Evgueni Vodolazkine, Histoire de l’île, roman traduit du russe par Anne-Marie Tatsis-Botton, Éditions des Syrtes, 05/01/2024, 1 vol. (307 p.), 23€.
Evgueni Vodolazkine, né à Kiev en 1964, est médiéviste et écrivain. Histoire de l’île, son cinquième roman, nous confronte à une sorte d’utopie (l’île dont il est question n’existe sur aucune carte), celle d’une principauté à l’histoire tumultueuse, que racontent plusieurs narrateurs.

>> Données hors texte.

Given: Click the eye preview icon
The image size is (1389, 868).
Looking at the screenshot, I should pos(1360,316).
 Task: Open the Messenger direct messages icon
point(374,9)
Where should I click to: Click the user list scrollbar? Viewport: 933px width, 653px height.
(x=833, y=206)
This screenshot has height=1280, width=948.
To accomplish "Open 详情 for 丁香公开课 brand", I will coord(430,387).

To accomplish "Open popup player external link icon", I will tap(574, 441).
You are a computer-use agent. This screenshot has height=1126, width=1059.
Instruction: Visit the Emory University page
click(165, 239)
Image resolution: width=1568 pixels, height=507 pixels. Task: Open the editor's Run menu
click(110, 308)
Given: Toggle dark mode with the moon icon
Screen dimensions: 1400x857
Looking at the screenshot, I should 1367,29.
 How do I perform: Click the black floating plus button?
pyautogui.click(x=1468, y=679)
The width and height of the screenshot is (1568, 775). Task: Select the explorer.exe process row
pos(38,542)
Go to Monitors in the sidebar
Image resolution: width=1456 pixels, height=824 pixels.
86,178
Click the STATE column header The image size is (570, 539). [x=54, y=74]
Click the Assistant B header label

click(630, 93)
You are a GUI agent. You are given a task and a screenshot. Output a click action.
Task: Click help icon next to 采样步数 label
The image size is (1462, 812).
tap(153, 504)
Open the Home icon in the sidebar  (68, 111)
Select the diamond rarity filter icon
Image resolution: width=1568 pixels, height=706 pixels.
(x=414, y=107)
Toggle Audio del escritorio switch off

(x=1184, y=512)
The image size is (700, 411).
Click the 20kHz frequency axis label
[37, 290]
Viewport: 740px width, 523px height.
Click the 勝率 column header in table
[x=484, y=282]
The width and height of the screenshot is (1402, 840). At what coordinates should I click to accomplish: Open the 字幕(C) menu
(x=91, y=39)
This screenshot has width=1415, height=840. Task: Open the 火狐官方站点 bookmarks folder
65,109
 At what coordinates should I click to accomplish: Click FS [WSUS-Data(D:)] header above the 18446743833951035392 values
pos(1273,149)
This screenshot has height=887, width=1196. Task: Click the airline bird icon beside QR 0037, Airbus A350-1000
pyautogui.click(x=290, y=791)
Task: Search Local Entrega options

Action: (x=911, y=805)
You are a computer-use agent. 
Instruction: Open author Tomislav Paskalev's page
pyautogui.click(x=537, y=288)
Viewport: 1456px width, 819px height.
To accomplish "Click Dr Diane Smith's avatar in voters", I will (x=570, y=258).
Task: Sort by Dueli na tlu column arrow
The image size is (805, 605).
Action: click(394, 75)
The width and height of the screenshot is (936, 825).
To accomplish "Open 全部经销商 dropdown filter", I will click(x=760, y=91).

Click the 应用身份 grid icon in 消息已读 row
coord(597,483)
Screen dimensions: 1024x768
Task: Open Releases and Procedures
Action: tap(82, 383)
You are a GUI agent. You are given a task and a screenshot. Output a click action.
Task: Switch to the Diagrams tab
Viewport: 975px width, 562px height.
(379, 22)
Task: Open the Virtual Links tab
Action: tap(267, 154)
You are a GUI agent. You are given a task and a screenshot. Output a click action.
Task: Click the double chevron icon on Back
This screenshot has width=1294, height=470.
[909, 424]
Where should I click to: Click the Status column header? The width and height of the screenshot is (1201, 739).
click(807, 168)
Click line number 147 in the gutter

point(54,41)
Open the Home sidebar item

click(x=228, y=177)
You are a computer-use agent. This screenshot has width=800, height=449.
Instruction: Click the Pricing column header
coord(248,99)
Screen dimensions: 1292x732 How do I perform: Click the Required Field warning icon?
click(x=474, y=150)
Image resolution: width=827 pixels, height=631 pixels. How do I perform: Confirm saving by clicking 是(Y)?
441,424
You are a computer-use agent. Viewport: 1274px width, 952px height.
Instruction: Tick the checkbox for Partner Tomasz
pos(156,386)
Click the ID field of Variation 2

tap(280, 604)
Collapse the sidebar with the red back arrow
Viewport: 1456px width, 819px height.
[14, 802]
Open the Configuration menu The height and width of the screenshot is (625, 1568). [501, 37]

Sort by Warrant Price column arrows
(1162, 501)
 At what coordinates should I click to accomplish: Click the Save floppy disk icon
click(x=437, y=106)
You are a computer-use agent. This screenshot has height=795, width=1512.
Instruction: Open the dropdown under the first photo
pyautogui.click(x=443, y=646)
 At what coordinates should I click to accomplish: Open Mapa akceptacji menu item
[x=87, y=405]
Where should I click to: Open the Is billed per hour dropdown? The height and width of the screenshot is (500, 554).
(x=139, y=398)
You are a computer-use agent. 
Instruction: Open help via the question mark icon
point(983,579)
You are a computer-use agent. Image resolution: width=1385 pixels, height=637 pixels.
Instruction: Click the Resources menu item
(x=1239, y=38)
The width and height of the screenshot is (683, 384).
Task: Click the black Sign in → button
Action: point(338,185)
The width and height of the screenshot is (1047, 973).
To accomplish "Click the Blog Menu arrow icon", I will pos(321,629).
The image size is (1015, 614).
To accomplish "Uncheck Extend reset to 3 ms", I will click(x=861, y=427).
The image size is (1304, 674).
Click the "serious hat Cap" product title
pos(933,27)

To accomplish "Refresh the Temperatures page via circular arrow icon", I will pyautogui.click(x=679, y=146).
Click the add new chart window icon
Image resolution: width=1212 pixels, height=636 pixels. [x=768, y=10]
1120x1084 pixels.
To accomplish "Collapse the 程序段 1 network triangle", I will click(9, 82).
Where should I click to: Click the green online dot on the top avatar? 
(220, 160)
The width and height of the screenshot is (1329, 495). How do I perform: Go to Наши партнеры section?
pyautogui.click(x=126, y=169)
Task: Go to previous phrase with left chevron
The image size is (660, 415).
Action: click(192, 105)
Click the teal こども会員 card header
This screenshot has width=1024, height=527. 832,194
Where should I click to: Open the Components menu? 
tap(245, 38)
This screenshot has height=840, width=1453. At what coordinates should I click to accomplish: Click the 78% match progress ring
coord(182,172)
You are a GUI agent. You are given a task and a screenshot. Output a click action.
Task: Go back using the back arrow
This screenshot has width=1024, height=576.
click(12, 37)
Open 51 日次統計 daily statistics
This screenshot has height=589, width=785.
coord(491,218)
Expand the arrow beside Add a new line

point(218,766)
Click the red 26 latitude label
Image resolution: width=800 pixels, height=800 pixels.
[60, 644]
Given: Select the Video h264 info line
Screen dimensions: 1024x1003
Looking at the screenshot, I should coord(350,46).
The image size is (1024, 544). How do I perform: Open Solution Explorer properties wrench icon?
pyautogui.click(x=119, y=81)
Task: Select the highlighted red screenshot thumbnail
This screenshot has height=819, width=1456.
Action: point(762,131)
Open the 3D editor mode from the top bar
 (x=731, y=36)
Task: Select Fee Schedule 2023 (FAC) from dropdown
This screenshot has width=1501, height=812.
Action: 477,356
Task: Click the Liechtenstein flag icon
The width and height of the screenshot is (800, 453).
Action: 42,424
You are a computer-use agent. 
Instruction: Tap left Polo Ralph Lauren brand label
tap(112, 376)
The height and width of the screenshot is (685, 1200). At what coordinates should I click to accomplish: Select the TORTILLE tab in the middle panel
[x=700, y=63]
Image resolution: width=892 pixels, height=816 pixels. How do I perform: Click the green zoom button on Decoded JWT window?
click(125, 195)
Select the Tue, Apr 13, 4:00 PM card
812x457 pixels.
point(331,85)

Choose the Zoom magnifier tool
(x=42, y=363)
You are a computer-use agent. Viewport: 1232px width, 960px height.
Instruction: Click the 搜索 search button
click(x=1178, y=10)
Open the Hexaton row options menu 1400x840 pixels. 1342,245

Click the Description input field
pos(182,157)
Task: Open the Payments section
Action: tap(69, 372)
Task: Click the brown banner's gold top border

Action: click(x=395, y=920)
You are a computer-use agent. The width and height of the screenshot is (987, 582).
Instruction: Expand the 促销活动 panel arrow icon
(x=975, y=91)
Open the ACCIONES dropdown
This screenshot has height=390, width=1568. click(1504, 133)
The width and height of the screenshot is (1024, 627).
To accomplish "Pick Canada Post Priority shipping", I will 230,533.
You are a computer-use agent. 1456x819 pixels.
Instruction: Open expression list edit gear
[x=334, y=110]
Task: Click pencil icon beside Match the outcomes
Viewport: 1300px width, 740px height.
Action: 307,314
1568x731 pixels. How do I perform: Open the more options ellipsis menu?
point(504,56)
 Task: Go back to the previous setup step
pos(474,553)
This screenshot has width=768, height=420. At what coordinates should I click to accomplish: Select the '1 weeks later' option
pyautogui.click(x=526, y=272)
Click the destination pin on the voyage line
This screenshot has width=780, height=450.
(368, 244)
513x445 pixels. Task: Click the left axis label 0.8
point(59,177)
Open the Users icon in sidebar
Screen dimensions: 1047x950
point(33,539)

Une histoire mise en question
Dès le début le lecteur est invité à se méfier. La prophétie d’Agathon concernant le devenir de l’île mise en exergue du livre relève du genre apocalyptique omniprésent dans la Bible dont elle reprend le style imagé annonciateur de catastrophes. « Et la terre tremblera et au Septentrion s’enflammera l’eau noire et au Midi coulera l’eau ardente. Et la cendre des cieux tombera et vos cœurs ne seront plus que cendres. » La note de l’éditeur qui suit nous laisse supposer qu’il s’agit d’une mystification et car cette dernière fait aussi partie du récit. Sorte de métatexte elle parodie les véritables notes d’éditeurs et informe sur la structure du roman. Il s’agit de la republication d’une histoire de l’île déjà institutionnalisée qui figure dans les programmes scolaires et intervient en alternance avec les commentaires d’un couple princier Parthène et Xénie dans un contexte apparemment troublé qui appelle à porter désormais un regard interrogatif sur l’Histoire dans la mesure où la prophétie d’Agathon semble se réaliser. Parthène et Xénie sont âgés de 347 ans une longévité que cette narratrice explique par l’évolution de la notion de temps alors que le récit croise histoire biblique et histoire de l‘île :
Les gens étaient encore pleins de l’atemporalité paradisiaque. Ayant un pied dans l’éternité ils commençaient tout juste à s’habituer au temps. A mesure qu’ils s’éloignaient du Paradis leur durée de vie diminuait de plus il ne faut pas croire que la longévité s’est limitée aux aïeux. Aujourd’hui Parthène et moi avons tous deux 347 ans et cela n’étonne personne.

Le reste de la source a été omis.